- [TASK REQUIREMENTS]:
Beginning with the line that contains "[تلگرام] (215, 2024)", copy each remaining line of the data below exactly.

- [INPUT DATA]:
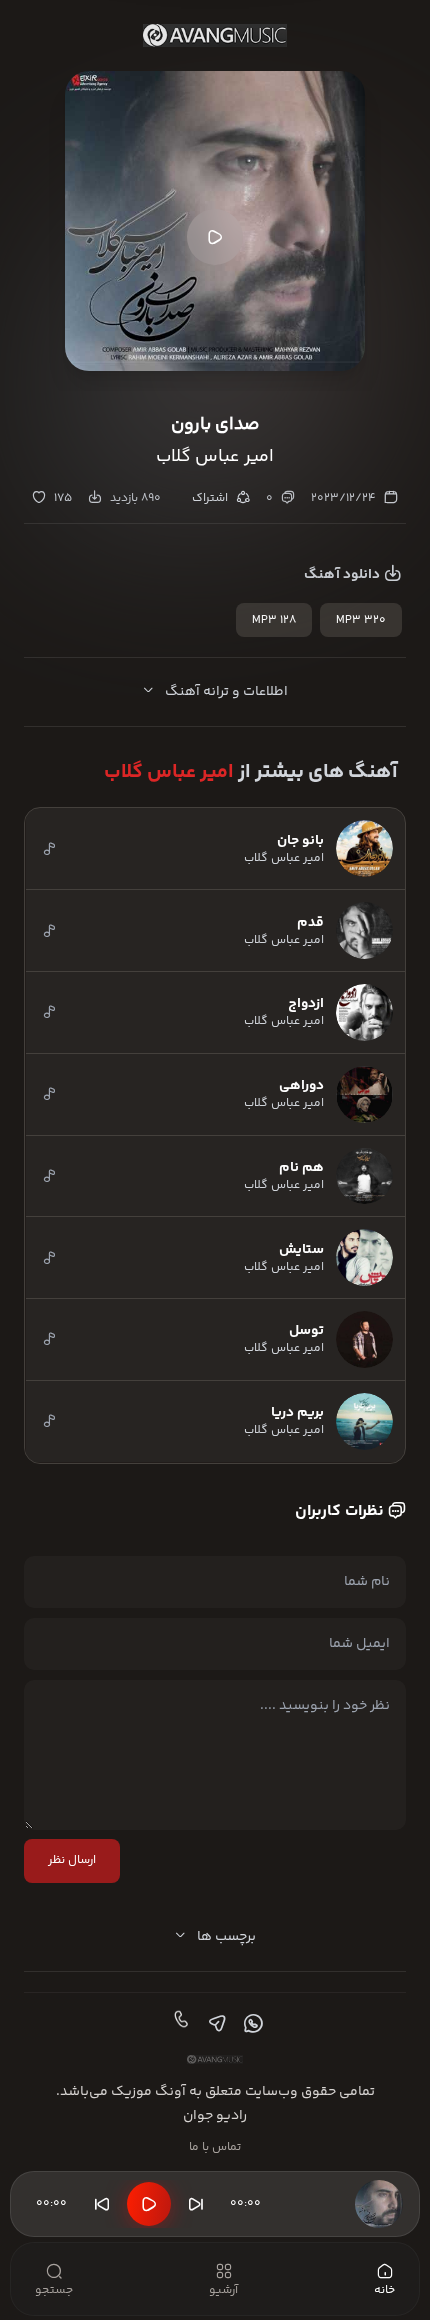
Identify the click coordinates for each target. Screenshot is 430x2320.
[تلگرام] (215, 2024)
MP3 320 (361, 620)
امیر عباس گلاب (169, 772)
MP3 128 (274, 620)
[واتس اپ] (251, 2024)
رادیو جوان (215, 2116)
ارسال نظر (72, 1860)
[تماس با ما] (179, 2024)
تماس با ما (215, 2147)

- [OUTPUT FOR THIS TASK]:
[تلگرام] (215, 2024)
MP3 320 (361, 620)
امیر عباس گلاب (169, 772)
MP3 128 (274, 620)
[واتس اپ] (251, 2024)
رادیو جوان (215, 2116)
ارسال نظر (72, 1860)
[تماس با ما] (179, 2024)
تماس با ما (215, 2147)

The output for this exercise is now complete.